¹ Seoul National University

^* Equal contribution

Table of Contents

•   Installation
•   Dataset Preparation
•   Run HERE
•   Evaluation
•   License
•   Acknowledgement
•   Citation

Installation

NOTE: This code has been tested on Ubuntu 20.04 and 22.04. On Ubuntu 22.04,
A minor fix is required for third_parties/coslam -- add #include <limits> at the top of
third_parties/coslam/external/NumpyMarchingCubes/marching_cubes/src/marching_cubes.cpp.

# Clone with the required third parties
git clone --recursive https://github.com/Taekbum/here_planner
cd here_planner

# Build conda environment
bash scripts/installation/build.sh

# Activate conda env
conda activate here

Dataset Preparation

To dowlnload the datasets, please refer to the instruction in Gibson and Matterport3D.

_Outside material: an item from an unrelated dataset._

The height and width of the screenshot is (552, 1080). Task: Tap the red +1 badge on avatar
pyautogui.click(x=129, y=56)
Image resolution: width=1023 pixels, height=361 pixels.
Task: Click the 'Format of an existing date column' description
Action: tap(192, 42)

The download scripts are not included here as there are Term of Use agreements for using the datasets.

After you obtain the download scripts, run following commands:

# Example use of the Gibson download script:
python download_mp.py -o data/MP3D --task_data gibson

# Example use of the Matterport3D download script:
python download_mp.py -o data/MP3D --task_data habitat

The data folder should be structed as

├── data
│   ├── gibson
│   │   └── Ackermanville.glb
│   │   └── ...
│   ├── MP3D
│   │   └── v1
│   │       └── tasks
│   │           └── mp3d
│   │               ├── 1LXtFkjw3qL
│   │               ├── ...

Run HERE

We provide the script to run the full system described in the paper. This script also includes the upcoming evaluation process.

# Run Gibson 
bash scripts/here/run_gibson.sh {SceneName/all} {NUM_TRIAL} {EXP_NAME} {ENABLE_VIS}

# Run MP3D 
bash scripts/here/run_mp3d.sh {SceneName/all} {NUM_TRIAL} {EXP_NAME} {ENABLE_VIS}

# examples
bash scripts/here/run_gibson.sh Denmark 1 HERE 1
bash scripts/here/run_mp3d.sh gZ6f7yhEvPG 1 HERE 0
bash scripts/here/run_gibson.sh all 5 HERE 0

Evaluation

We evaluate the reconstruction using the following metrics with a threshold of 5cm:

• Accuracy (cm)
• Completion (cm)
• Completion ratio (%)

We also compute the mean absolute distance (MAD, in cm) between the estimated SDF values at all vertices and those of the ground-truth mesh. For these vertices, we further evaluate the calibration between the estimated uncertainty and the SDF distance using the Area Under the Sparsification Error (AUSE) metric.

Quantitative Evaluation

# Evaluate Gibson result
bash scripts/evaluation/eval_gibson.sh {SceneName/all} {TrialIndex} {IterationToBeEval} {EXP_NAME}
# Evaluate MP3D result
bash scripts/evaluation/eval_mp3d.sh {SceneName/all} {TrialIndex} {IterationToBeEval} {EXP_NAME}

# Examples
bash scripts/evaluation/eval_gibson.sh Denmark 0 2000 HERE
bash scripts/evaluation/eval_mp3d.sh gZ6f7yhEvPG 0 5000 HERE

Qualitative Evaluation

# Visualization of Mesh Evolution (Color / Uncertainty)
bash scripts/evaluation/visualize_gibson.sh {SceneName/all} {TrialIndex} {EXP_NAME} {MESH_TYPE} {CAM_VIEW} {SAVE_VIS} {INTERACT}

# examples
bash scripts/evaluation/visualize_gibson.sh Denmark 0 HERE uncert_mesh src/visualization/default_camera_view.json 1 0
bash scripts/evaluation/visualize_gibson.sh Cantwell 1 HERE color_mesh src/visualization/default_camera_view.json 0 0

Evaluation Notes (Dataset Limitations)

In some scenes (e.g., Greigsville in Gibson), the ground-truth meshes are not fully watertight, which occasionally allows the agent to escape the indoor environment through holes. In such cases, exploration may fail (e.g., the agent gets stuck outside the scene), which is unrelated to the proposed method itself.
For fair evaluation, the results reported in the paper exclude these failure cases. If a watertight mesh is used as the ground-truth indoor scene, this issue does not occur and all runs can be evaluated consistently.

License

This project is based on code from NARUTO, which is licensed under the MIT licence. For the third parties, please refer to their license.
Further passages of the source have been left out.